Unpopular opinion: Ring’s drone camera is unjustly maligned

photo of ring drone

FULL DISCLOSURE: I was a relatively early employee of Ring. I had equity in Ring and made money when Ring was acquired by Amazon, and then I made money from the Amazon stock I bought with said money. I have a variety of opinions about Ring and having been on the inside has left me with more criticism than praise, but I’m not immune to having bias, so take these opinions with a grain of salt.

There were plenty of takes on Twitter this week about Ring’s newly announced indoor drone that will fly around inside your home patrolling it. It’s their most ambitious hardware project to date.

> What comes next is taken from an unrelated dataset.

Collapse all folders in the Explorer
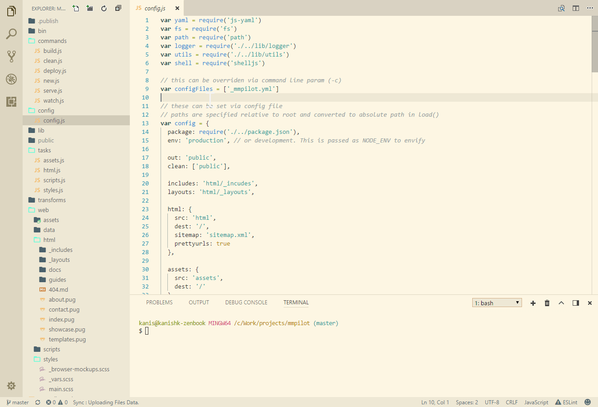 119,8
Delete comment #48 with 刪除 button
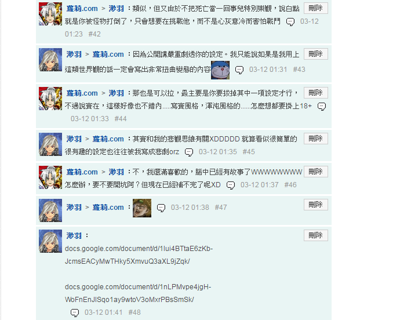Screen dimensions: 400x320 click(316, 235)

At some level I get it; the concept sounds so wild that it immediately invites criticism. A massive tech company designed a drone that flies around your house recording things. Also, tech companies at the scale of Amazon should be subject to incredible scrutiny in everything they make.

But my reaction to the product itself was the opposite: finally, an indoor security camera I wouldn’t feel weird having in my house!

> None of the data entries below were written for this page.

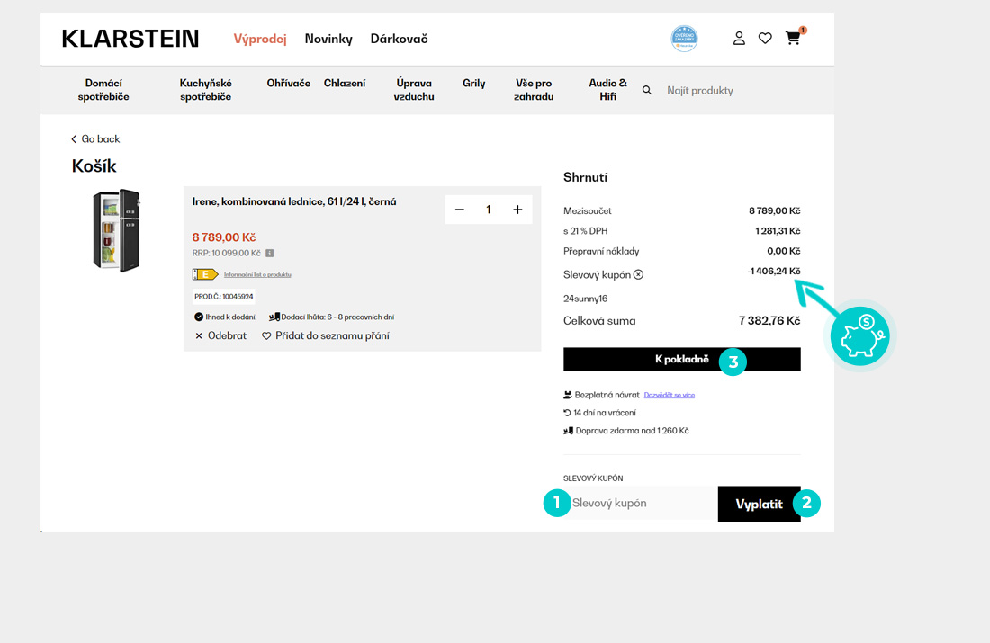Image resolution: width=990 pixels, height=643 pixels.
Task: Click the Slevový kupón input field
Action: point(639,504)
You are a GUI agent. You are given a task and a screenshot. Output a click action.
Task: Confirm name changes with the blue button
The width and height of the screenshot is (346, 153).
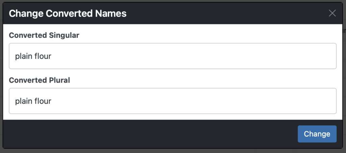click(317, 134)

I’ve been interested in indoor security cameras for awhile, but I don’t want cameras in my home that are always able to see things. The drone cleverly addresses that; when it’s docked the camera is covered. And when it’s recording, you’re going to know. It’s a drone, so it’s going to be making some noise, and when it’s flying around it’s bound to catch the eye. And critically, I could configure the drone to only record when I leave home and arm the security system. (And sure, I could configure the non-flying cameras to do that too, but I can rest assured that the drone isn’t going to get hacked and start recording me without me knowing).

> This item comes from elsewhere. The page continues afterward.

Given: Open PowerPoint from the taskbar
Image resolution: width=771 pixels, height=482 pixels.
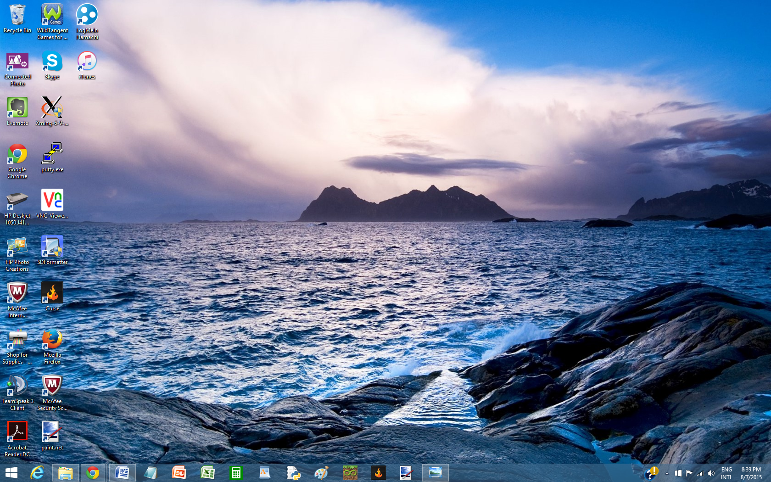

Of all of Ring’s cameras, this is perhaps the least likely device to non-consensually record people (who didn’t break into your house). I’ve carefully configured my doorbells’ and outdoor security cameras’ motion detection zones so that movement has to be on my property for them to start recording, but even then there’s no guarantee a passerby won’t be recorded because it’s possible the camera might happen to be on for another movement when they happen to pass by.

Furthermore, I’m encouraged to see that Ring is stepping up privacy by enabling end-to-end encryption for videos on doorbells that can handle it (I’m hoping this includes the Pro doorbell and isn’t just exclusive to devices that connect to 120V). We’ll have to see how meaningful the encryption ends up being (if it’s E2E encrypted but Ring has the keys, then what’s the point?) but a step like that shows me that Ring is beginning to understand customers aren’t going to trust them just because they say “trust us”. The hundreds of thousands (probably millions) of Ring cameras watching the area around Ring customers’ homes might well add up to one of the biggest surveillance camera operations in the world. It’s been eating at my mind for years that the company has all of these video files sitting there, unencrypted and viewable by anyone in the company that can get to those files. E2E encryption being an option helps me rest a little easier about that situation.

Bottom line: this drone improves on indoor security cameras in some really clever ways but that all got lost in the noise because of collective knee-jerk reactions to the thought of drones, and instead people are thinking of it as reaching new heights of privacy invasion.